Create configuration functions

Using PL/Proxy for partitioning requires setting up some configuration functions. Alternatively, if you are running PostgreSQL 8.4 or above you can take advantage of the SQL/MED connection management facilities. See below.

When a query needs to be forwarded to a remote database the function plproxy.get_cluster_partitions(cluster) is invoked by plproxy to get the connection string to use for each partition.
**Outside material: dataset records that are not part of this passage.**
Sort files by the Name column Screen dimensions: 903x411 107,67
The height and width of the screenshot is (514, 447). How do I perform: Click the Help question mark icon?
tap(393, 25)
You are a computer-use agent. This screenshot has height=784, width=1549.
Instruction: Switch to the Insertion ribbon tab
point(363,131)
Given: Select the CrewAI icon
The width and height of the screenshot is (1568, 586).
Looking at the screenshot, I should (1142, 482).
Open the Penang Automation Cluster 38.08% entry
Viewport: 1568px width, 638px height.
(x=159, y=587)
The following is an example

CREATE OR REPLACE FUNCTION plproxy.get_cluster_partitions(cluster_name text)
RETURNS SETOF text AS $$
BEGIN
    IF cluster_name = 'usercluster' THEN
        RETURN NEXT 'dbname=part00 host=127.0.0.1';
        RETURN NEXT 'dbname=part01 host=127.0.0.1';
        RETURN;
    END IF;
    RAISE EXCEPTION 'Unknown cluster';
END;
$$ LANGUAGE plpgsql;

A production application might query some configuration tables to return the connstrings. The number of partitions must be a power of 2 unless modular_mapping is set.

Next define a plproxy.get_cluster_version(cluster_name) function. This is called on each request and determines if the output from a cached result from plproxy.get_cluster_partitions() can be reused.
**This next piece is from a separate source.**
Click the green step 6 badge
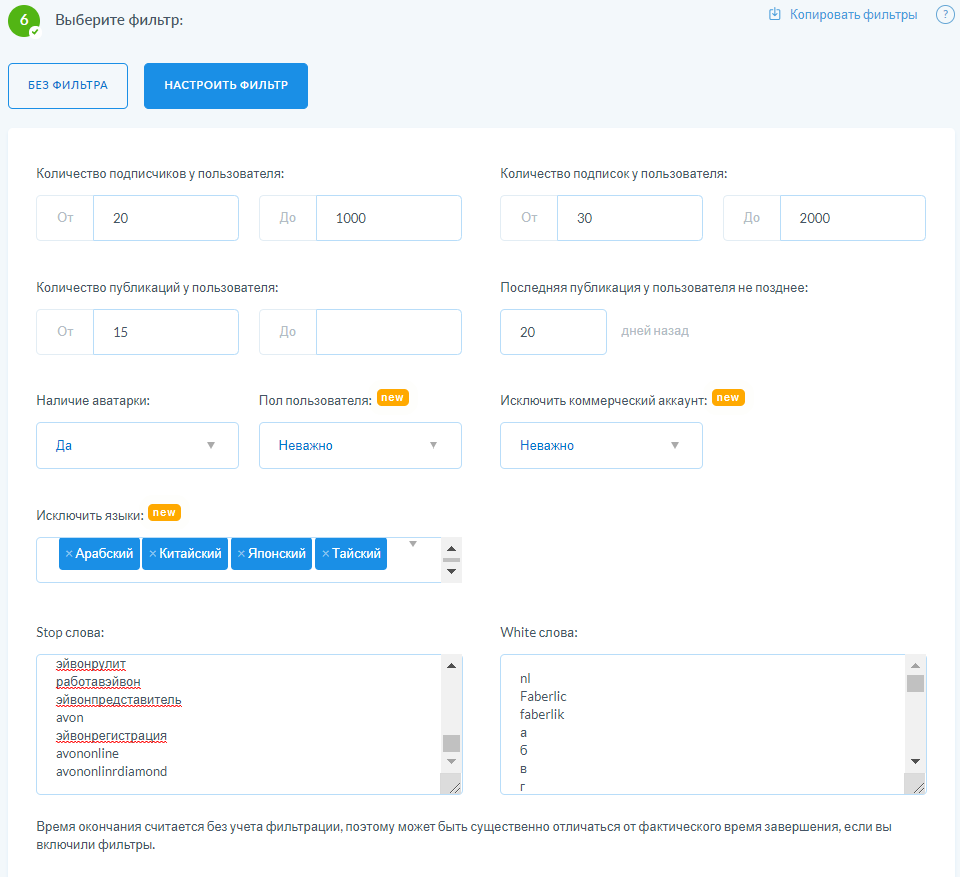960x877 pixels. (x=23, y=20)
CREATE OR REPLACE FUNCTION plproxy.get_cluster_version(cluster_name text)
RETURNS int4 AS $$
BEGIN
    IF cluster_name = 'usercluster' THEN
        RETURN 1;
    END IF;
    RAISE EXCEPTION 'Unknown cluster';
END;
$$ LANGUAGE plpgsql;

We also need to provide a plproxy.get_cluster_config() function, ours will provide a value for the connection lifetime. See the configuration section for details on what this function can do.

CREATE OR REPLACE FUNCTION plproxy.get_cluster_config(
    in cluster_name text,
    out key text,
    out val text)
RETURNS SETOF record AS $$
BEGIN
    -- lets use same config for all clusters
    key := 'connection_lifetime';
    val := 30*60; -- 30m
    RETURN NEXT;
    RETURN;
END;
$$ LANGUAGE plpgsql;

The config section contains more information on all of these functions.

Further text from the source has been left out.